Records in a dataset
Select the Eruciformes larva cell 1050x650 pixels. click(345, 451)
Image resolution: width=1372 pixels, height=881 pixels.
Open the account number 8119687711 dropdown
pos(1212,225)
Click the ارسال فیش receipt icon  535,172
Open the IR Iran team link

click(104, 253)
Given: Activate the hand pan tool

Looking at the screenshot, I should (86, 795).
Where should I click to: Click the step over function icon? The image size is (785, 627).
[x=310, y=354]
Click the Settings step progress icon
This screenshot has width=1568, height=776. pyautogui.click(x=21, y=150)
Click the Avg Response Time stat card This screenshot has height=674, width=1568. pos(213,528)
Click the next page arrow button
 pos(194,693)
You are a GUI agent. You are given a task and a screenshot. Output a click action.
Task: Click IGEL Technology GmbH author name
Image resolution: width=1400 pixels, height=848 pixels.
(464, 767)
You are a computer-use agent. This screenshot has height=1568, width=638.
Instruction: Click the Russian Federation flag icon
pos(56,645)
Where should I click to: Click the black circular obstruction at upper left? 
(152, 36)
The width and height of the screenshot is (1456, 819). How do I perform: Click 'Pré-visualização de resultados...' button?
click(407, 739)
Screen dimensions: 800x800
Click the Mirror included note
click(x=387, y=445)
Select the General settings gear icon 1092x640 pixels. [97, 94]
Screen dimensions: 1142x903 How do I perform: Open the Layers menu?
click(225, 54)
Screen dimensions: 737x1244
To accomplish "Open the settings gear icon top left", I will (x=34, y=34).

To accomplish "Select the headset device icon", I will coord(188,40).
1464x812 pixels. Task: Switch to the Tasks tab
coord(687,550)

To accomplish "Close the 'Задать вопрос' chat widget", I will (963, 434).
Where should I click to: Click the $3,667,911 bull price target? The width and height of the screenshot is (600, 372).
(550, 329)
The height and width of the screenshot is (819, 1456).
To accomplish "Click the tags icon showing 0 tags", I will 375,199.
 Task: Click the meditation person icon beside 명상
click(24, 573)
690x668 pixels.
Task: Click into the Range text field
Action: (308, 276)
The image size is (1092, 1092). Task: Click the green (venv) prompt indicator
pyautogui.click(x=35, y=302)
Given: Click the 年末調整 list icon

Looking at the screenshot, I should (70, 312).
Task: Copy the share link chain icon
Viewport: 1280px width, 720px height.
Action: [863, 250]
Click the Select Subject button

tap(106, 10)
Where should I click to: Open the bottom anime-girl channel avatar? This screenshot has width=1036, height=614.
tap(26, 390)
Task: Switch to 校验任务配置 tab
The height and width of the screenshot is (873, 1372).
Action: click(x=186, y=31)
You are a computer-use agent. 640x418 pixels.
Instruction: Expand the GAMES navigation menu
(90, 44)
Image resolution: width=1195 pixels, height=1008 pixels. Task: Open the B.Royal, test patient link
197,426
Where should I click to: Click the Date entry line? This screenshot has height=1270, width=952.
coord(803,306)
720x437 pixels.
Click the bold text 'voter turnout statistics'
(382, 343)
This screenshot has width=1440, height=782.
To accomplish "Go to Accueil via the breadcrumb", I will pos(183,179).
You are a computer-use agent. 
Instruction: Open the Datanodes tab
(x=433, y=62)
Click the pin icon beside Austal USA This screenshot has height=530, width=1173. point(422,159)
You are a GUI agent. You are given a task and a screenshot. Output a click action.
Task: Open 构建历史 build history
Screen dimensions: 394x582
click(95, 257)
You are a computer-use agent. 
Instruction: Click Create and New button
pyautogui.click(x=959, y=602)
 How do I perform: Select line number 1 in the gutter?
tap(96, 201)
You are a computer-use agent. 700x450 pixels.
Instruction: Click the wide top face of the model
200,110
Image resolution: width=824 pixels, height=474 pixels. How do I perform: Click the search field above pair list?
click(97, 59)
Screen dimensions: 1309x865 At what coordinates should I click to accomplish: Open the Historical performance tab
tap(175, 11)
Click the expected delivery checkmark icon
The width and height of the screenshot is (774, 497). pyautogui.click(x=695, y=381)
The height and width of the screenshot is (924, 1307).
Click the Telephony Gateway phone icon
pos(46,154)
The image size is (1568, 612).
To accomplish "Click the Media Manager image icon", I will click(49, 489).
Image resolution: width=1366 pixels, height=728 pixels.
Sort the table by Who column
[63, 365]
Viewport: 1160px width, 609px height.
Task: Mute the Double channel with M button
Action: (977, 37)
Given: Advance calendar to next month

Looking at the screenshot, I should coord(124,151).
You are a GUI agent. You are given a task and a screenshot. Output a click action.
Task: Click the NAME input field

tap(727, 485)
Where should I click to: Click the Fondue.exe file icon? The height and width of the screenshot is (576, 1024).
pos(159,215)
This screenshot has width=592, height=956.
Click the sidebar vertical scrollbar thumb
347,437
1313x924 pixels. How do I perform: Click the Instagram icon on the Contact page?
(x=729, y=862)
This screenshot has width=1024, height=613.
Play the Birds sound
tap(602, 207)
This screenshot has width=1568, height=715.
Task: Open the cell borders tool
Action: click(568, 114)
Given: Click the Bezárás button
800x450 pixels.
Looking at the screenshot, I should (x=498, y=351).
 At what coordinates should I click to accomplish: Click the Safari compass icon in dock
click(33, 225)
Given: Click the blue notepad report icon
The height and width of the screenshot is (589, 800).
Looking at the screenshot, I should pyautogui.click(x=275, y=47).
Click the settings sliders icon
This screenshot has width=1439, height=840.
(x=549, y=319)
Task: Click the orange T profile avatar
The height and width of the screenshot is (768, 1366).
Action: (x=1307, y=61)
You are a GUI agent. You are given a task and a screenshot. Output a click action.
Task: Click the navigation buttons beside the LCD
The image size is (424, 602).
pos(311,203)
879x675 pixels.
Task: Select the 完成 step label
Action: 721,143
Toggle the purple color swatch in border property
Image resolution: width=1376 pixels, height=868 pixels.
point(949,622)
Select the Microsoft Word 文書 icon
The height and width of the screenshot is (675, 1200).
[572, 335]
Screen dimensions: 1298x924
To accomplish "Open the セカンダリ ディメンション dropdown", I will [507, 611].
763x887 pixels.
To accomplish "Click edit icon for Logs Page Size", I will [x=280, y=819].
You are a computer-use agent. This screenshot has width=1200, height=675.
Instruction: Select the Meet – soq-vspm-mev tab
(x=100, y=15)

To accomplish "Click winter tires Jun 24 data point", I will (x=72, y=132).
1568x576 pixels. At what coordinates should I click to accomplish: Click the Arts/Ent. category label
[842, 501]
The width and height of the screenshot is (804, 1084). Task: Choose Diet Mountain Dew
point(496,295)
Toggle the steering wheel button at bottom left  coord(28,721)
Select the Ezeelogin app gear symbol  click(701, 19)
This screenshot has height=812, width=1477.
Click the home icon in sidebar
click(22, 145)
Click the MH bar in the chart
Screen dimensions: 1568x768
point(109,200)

AIM OF THE EXERCISE: Copy everything from the start of the items down to the line containing "click(104, 253)", adding 88 to each coordinate value in the answers.

RESULT BELOW:
Select the Eruciformes larva cell 1050x650 pixels. click(433, 539)
Image resolution: width=1372 pixels, height=881 pixels.
Open the account number 8119687711 dropdown
pos(1300,313)
Click the ارسال فیش receipt icon  623,260
Open the IR Iran team link

click(192, 341)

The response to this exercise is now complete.